The goal is to keep applications:
- explicit
- small
- easy to debug
- free from platform legacy artifacts
## Main model
Build every application around this chain:
`ApplicationModule` -> `Worker` -> business `Routine`
Meaning:
- `ApplicationModule` assembles the application
- `Worker` owns runtime execution and lifecycle
- `Routine` owns business behavior
`Routine` is an application pattern, not a mandatory platform contract.
## Rules
### 1. Assemble the app in `ApplicationModule`
`ApplicationModule` should:
- create application services
- create routines
- create workers
- register workers
- register optional health contributors
`ApplicationModule` should not:
- execute business logic itself
- contain runtime loops
### 2. Treat `Worker` as the only primary runtime abstraction
`Worker` is the core runtime contract of the platform.
Worker should own:
- `start()`
- `stop(force=False)`
- `health()`
- `status()`
- thread ownership
- execution strategy
- graceful shutdown
Worker should not own:
- large business flows
- domain decisions
- parsing, persistence, and integration rules all mixed together
### 3. Keep one worker focused on one business activity
Default recommendation:
- one worker -> one routine
If a process has multiple distinct behaviors:
- split it into multiple workers
- or compose several services behind one focused routine
Do not make a worker a container for unrelated business scenarios.
### 4. Put business logic into routines and services
Routine should contain:
- business flow steps
- domain service calls
- business validation
- integration calls
- persistence orchestration
If the routine becomes too large:
- split business logic into dedicated services
- keep routine as a thin application-level orchestrator
### 5. Let the worker define the run model
The worker decides:
- single-run or loop
- one thread or multiple threads
- interval between iterations
- batch or long-running mode
- stop conditions
The routine does not decide lifecycle strategy.
### 6. Let the worker compute health
Routine should not directly set platform health state.
Instead:
- routine completes successfully
- or returns outcome information
- or raises typed exceptions
Then worker interprets that into:
- `ok`
- `degraded`
- `unhealthy`
### 7. Use queues only as optional app-level utilities
`InMemoryTaskQueue` may be used inside an application when buffering helps.
But:
- queue is not a core platform concept
- queue usage should stay a local implementation choice
- the app should still be described through workers and routines
### 8. Keep tracing vocabulary neutral
Use tracing to describe operations and execution context, not legacy architectural roles.
Prefer terms like:
- operation
- worker
- routine
- metadata
- step
Avoid making trace terminology define the application architecture.

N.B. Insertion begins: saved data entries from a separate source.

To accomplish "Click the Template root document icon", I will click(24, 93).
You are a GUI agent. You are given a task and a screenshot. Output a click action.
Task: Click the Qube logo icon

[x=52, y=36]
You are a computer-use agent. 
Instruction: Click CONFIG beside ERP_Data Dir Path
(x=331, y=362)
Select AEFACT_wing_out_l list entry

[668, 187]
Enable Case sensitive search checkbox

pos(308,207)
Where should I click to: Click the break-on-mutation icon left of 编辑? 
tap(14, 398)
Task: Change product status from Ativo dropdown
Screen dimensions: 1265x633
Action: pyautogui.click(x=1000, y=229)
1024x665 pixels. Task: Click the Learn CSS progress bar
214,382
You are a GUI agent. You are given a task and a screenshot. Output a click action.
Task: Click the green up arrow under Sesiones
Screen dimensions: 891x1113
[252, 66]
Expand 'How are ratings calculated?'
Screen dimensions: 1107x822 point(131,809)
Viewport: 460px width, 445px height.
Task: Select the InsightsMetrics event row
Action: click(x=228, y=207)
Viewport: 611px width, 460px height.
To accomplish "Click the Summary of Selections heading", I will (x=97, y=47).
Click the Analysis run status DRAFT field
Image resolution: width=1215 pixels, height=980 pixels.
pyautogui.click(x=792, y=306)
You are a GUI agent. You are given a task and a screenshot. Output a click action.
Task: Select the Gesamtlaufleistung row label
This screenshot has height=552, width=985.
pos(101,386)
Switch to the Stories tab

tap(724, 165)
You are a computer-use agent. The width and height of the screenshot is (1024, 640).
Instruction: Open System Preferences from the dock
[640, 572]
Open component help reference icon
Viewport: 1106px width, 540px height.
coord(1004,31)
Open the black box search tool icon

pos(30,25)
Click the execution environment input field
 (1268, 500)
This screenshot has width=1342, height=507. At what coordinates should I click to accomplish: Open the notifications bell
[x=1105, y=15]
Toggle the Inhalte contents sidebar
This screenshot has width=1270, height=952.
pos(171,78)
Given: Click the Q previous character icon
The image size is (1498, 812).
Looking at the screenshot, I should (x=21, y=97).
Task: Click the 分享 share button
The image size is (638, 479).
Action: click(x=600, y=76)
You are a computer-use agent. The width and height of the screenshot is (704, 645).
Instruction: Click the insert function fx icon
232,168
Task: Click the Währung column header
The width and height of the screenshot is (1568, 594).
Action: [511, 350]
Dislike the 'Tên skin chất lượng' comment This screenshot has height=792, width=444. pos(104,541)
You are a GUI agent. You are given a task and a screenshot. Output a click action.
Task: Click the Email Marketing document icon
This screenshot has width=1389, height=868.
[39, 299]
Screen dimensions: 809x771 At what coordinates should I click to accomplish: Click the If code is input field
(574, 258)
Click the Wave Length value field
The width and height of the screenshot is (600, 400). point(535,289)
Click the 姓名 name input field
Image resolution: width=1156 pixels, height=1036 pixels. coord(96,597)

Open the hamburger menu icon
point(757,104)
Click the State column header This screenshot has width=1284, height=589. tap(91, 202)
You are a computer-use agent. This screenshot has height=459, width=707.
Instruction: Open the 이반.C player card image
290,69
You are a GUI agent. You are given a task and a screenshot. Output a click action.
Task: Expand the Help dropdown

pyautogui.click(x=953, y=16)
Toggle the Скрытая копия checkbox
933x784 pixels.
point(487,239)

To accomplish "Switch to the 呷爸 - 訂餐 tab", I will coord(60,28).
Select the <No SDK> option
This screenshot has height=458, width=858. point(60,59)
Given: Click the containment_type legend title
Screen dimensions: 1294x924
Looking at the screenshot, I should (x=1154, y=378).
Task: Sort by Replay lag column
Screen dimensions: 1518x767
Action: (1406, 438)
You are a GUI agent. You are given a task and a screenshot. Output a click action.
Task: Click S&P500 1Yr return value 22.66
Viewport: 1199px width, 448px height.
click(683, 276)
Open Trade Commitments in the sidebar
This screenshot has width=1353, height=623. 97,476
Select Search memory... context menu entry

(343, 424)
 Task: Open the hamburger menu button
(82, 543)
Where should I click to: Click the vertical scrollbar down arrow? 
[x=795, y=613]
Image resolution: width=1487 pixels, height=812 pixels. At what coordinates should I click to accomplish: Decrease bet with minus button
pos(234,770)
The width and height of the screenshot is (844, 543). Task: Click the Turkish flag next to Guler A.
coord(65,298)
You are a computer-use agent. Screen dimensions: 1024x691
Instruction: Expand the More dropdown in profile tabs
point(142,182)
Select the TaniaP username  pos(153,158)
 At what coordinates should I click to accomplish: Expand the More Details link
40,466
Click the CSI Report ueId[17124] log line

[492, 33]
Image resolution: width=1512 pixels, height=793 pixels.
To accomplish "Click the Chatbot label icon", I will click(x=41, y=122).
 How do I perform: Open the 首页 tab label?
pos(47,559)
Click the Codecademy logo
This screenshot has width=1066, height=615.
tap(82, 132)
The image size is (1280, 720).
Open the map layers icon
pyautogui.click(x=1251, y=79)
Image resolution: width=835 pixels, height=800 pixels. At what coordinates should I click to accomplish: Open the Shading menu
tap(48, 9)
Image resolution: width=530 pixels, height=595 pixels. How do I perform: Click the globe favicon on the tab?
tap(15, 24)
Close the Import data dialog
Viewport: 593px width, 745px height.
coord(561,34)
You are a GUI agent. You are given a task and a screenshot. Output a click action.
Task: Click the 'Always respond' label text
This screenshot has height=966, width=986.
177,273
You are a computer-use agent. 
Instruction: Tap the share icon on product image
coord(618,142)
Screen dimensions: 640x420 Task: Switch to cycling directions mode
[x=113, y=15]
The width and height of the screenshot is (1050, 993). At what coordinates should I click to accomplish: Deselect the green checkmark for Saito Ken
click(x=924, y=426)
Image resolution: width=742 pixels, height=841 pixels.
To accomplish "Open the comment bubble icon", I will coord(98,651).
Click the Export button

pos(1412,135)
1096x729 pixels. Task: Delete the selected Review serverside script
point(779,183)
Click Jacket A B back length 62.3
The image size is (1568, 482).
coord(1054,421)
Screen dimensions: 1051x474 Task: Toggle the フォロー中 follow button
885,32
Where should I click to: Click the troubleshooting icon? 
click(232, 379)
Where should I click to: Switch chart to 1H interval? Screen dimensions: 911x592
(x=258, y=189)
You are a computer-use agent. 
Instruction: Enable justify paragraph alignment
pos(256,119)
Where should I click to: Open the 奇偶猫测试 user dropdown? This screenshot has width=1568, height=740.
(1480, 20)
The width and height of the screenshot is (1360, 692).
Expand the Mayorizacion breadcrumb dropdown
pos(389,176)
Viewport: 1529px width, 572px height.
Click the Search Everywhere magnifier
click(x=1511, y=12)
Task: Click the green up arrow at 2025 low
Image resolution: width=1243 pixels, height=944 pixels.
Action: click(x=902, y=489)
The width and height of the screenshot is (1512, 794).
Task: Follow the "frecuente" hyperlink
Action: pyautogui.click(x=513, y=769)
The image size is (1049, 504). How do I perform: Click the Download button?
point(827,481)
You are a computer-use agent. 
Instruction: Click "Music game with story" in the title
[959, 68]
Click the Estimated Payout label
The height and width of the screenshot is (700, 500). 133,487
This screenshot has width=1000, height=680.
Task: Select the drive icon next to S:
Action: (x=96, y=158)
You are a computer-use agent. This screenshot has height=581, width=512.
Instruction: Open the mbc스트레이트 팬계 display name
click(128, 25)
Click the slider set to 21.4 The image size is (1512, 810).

### 9. Keep classes small and responsibilities clear
Preferred shape:
- thin `ApplicationModule`
- thin `Worker`
- focused `Routine`
- dedicated domain services
If a class grows too much, split it by responsibility instead of adding more platform abstractions.
## Checklist
Before adding a new application component, check:
1. Is this runtime behavior or business behavior?
2. If runtime behavior, should it live in a `Worker`?
3. If business behavior, should it live in a `Routine` or service?
4. Does this component stay small and single-purpose?
5. Am I adding a queue because it is useful, or because of old mental models?